While the project may be British, it could hardly be a coincidence that a story hinging on this decisive vote over the Reform Act should land within weeks of America’s most important election in decades. And what could be more empowering than the film’s twin messages? The first, “You are not alone,” should resonate with the young women in the audience. Enola (whose name, we’re too-frequently reminded, is “alone” spelled backward) becomes a symbol of solidarity for those who feel like outsiders in their nonconformity. And the second, for those old enough to impact elections: “Every vote counts,” a concept at the heart of her mother’s disappearance.
“You don’t know what it is to be out of power,” one of Eudoria’s female friends scolds Sherlock, doing that distinctly 2020 thing of calling out a prominent man on his privilege. “You have no interest in changing a world that suits you so well.” This may be true, but it’s something of a shock to watch the great Sherlock Holmes — a forward-thinking man of science and reason who pioneered the field of forensic investigation — depicted as little more than a self-interested pretty boy, sympathetic to his 20-years-younger sister yet hopelessly behind the progressive attitudes that Enola embodies.
It’s one thing to be dismissive of Mycroft, but the casting of Cavill turns the iconic Sherlock character into what we might call a metrosexual today: worked-out and so meticulously groomed he easily could be mistaken for gay — a far cry from the tweed-clad, deerstalker-capped dandy of yore. On the other hand, Brown (who could pass for “Sherlock” star Benedict Cumberbatch’s sister) brings some of the awkwardness we traditionally associate with the autism-afflicted detective to her role: Enola was never indoctrinated by her mother in the ways of polite society, and as such, she’s meant to represent female intellect in its natural, unrepressed state. Her performance may be incongruous with the era, but that’s hardly a bad thing. Brown’s acting style recalls the effusive spontaneity Keira Knightley brought to “Sense and Sensibility,” shattering the straitlaced propriety of so many Jane Austen adaptations before it.
Here’s a Victorian movie in which we never once hear the sound of a teacup rattling. Rather, we’re treated to a smorgasbord of door bashing, car crashing and head smashing — not to mention a warehouse full of explosives flashing the most spectacular fireworks show London has seen to that point. Despite making room for such bombast, “Enola Holmes” remains tamer and more tasteful in its high-energy storytelling than Guy Ritchie’s recent “Sherlock Holmes” movies, and considerably more fun than last year’s “Nancy Drew” reboot.
What’s missing is the simple satisfaction of solving a case. Apart from using her noggin to untangle an early clue involving her mum’s chrysanthemums, Enola does most of her detective work on the fly, relying either on her memory or her emotions to steer her.
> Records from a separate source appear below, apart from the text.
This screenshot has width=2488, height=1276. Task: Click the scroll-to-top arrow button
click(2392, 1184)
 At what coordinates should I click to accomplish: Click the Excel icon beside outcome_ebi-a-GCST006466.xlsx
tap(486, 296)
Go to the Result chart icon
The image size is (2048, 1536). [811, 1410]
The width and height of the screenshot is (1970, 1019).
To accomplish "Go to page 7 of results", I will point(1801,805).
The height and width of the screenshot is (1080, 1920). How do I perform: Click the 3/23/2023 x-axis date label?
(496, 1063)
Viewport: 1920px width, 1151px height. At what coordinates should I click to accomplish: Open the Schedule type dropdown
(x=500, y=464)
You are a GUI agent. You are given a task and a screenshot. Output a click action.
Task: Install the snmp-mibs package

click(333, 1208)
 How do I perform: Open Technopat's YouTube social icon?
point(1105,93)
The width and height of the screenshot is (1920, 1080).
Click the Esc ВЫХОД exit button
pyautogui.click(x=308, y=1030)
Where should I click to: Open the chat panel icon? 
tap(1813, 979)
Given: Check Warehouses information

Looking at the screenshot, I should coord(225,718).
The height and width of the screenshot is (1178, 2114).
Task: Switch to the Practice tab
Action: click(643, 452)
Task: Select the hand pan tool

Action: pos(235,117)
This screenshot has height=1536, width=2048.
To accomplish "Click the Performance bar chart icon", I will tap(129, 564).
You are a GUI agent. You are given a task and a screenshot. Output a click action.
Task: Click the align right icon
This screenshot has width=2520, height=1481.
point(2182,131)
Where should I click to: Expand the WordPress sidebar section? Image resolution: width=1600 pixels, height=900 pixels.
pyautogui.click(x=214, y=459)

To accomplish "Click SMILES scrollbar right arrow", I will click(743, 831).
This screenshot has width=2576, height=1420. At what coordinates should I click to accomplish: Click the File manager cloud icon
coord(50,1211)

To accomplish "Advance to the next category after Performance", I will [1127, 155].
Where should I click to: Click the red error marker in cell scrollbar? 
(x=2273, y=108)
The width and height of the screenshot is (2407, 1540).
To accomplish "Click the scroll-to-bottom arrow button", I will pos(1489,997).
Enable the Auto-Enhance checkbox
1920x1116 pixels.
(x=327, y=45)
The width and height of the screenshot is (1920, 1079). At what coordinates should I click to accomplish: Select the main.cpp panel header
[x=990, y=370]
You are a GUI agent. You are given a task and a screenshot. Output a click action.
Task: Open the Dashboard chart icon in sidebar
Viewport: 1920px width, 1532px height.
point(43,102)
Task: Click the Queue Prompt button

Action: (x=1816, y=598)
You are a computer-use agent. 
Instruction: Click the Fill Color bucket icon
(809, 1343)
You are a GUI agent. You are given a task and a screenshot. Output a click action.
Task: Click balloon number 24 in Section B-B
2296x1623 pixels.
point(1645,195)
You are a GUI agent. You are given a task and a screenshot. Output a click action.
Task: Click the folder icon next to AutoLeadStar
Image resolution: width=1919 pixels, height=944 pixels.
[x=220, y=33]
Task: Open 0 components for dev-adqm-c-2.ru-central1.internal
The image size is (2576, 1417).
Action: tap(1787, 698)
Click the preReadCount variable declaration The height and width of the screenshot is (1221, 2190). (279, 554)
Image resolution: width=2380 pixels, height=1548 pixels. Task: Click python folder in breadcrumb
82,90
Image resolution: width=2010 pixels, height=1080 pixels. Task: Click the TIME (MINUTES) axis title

Director Bradbeer and editor Adam Bosman maintain a jaunty pace throughout, propelled by DP Giles Nuttgens’ dynamic camera, whose CG-embellished widescreen compositions subvert the stuffy Merchant Ivory-esque locations with a “Kingsman”-esque pop energy. “Enola Holmes” seems every bit as suited to sequels as that franchise, and could benefit from follow-ups, since it ends with the Tewkesbury case resolved, and much about Mrs. Holmes’ motives still in need of further investigation.